No limiar do abismo
Quando estourou o escândalo do Banco Master, em novembro do ano passado, imaginou-se, num primeiro momento, que poderiam ter ocorrido desvios da ordem de R$ 10 bilhões de reais, os mais graves deles associados ao Banco de Brasília. Em pouco tempo, investigações conduzidas pela Polícia Federal deixaram claro que o País poderia estar diante de desvios de proporções nunca antes alcançadas pelos ditos “criminosos de colarinho branco”. Da mesma forma que foi de pronto percebida a ardilosa montagem de uma teia de proteção que começava dentro do próprio Banco Central, com cumplicidade e proteção de diretores da instituição, para alcançar, a rigor, os mais altos escalões da administração pública. Para os observadores mais atentos em Brasília, o bastante para alertarem que se as apurações em andamento fossem às últimas consequências as instituições republicanas correriam sério risco de não ter como continuar de pé.
Dez meses depois, pouco mais pouco menos, as previsões mais sombrias, ou catastróficas, ganham proporções que ainda assim até há pouco pareciam inimagináveis. E tudo, como se não bastassem os próprios delitos que vieram a público e as inúmeras tentativas de ocultá-los, protegendo seus autores, por caminhos um tanto tortuosos. Para produzir acusações que atingem frontalmente integrantes do Supremo Tribunal Federal, da Procuradoria Geral da República e da Polícia Federal, tendo à frente o ministro Alexandre de Moraes, todos aparentemente alcançados pelos tentáculos do banqueiro Daniel Vorcaro.
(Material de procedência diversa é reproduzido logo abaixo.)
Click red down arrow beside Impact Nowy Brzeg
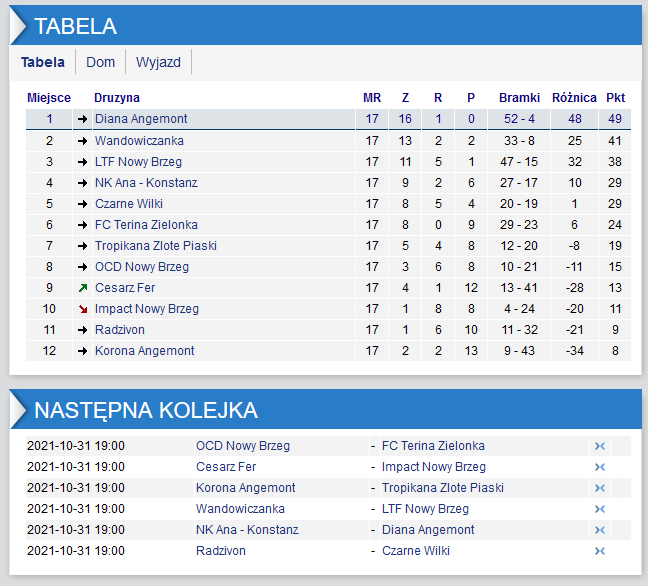Viewport: 648px width, 586px height. (x=82, y=309)
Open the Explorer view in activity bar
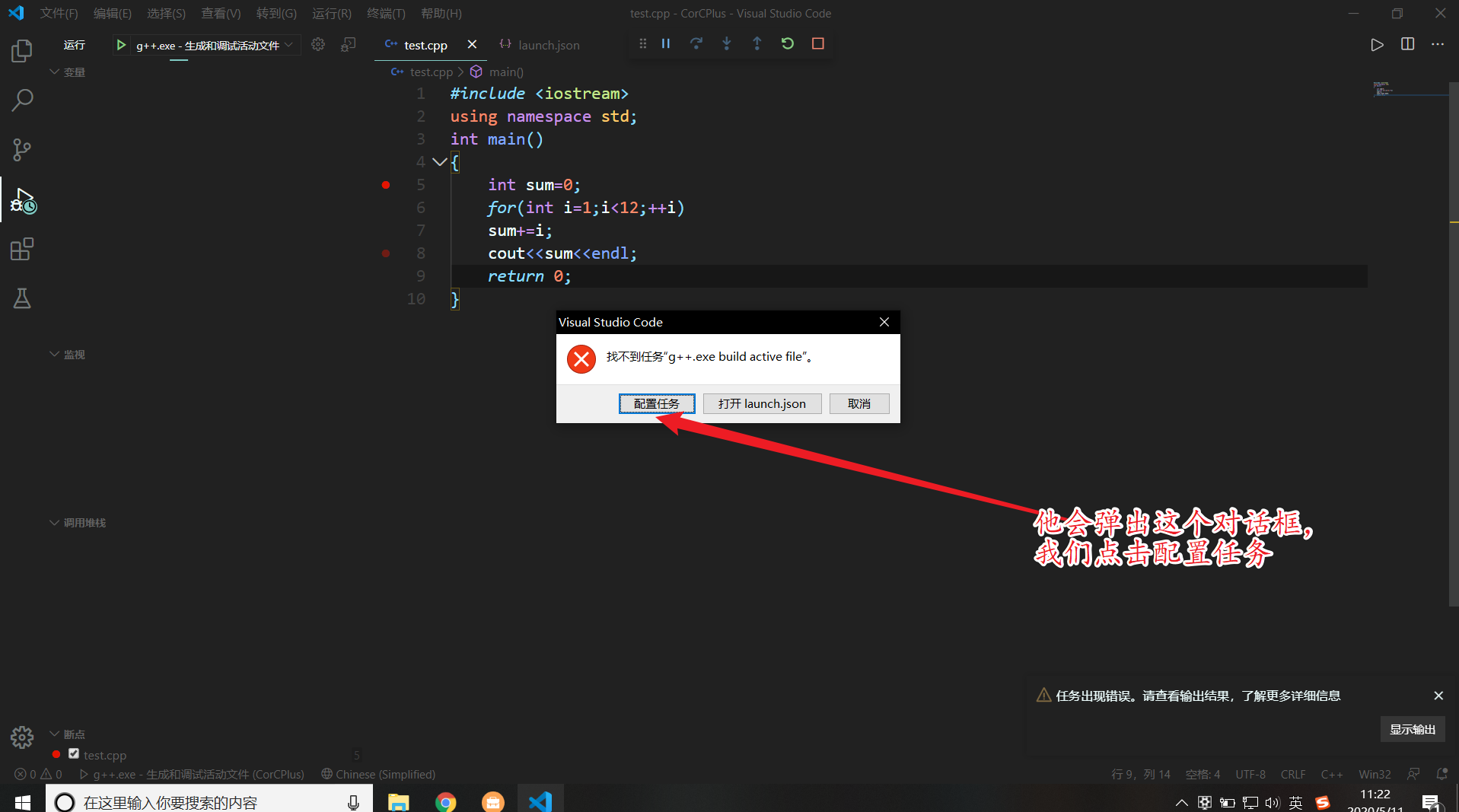The height and width of the screenshot is (812, 1459). [22, 51]
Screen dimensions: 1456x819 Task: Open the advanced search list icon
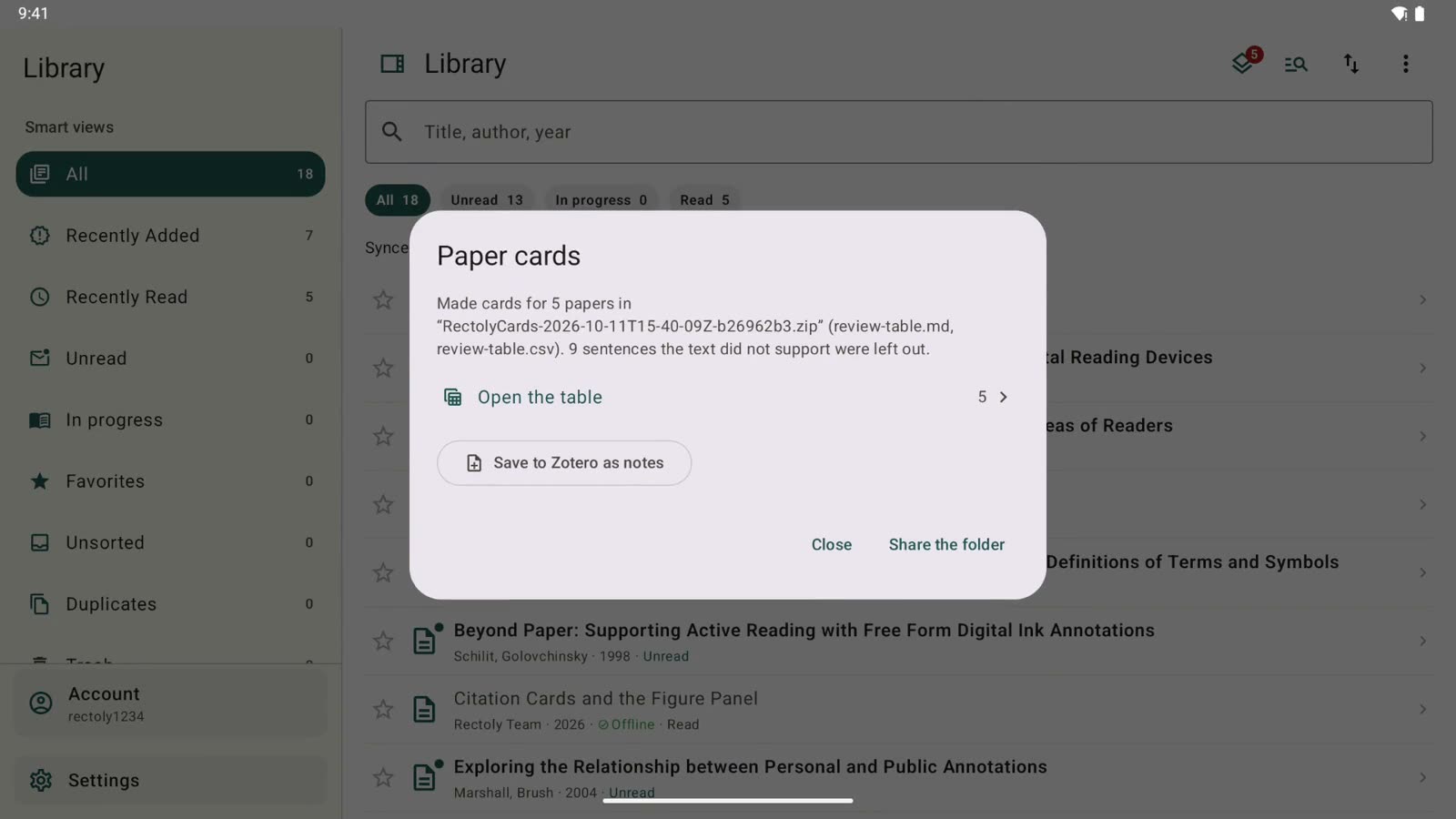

Fatos objetivos que não perdem relevância mesmo diante da hipótese de que tenham ocorrido vazamentos seletivos, de conveniência, e para piorar patrocinados por gente interessada sobretudo em interferir nos rumos do processo eleitoral.
A rigor, nada que mereça sequer a classificação de novidade ou, conforme dito acima, possa ser enquadrado no rol das surpresas. Certo é que o buraco está sendo cavado mais fundo, colocando o País diante de abismo sem equivalência no passado. Mesmo para quem se lembre do mar de lama, na realidade um mar de mentiras e de movimentos obscuros que esbarraram – e apenas temporariamente – no suicídio do então presidente Getúlio Vargas.
Não há como modificar a realidade, sequer as aparências conforme os interesses, ambições e conveniências a defender. Cabe sim, compreender afinal a gravidade da situação a que o País está sendo levado, claramente no limiar de um abismo institucional cujo fundo não pode ser nem mesmo enxergado. Tudo quem sabe apenas para lembrar que o erro essencial, pelo qual estamos pagando preço altíssimo, tenha sido abandonar a ideia de uma grande reforma política, que um dia foi apontada como essencial à sobrevivência da República e da democracia.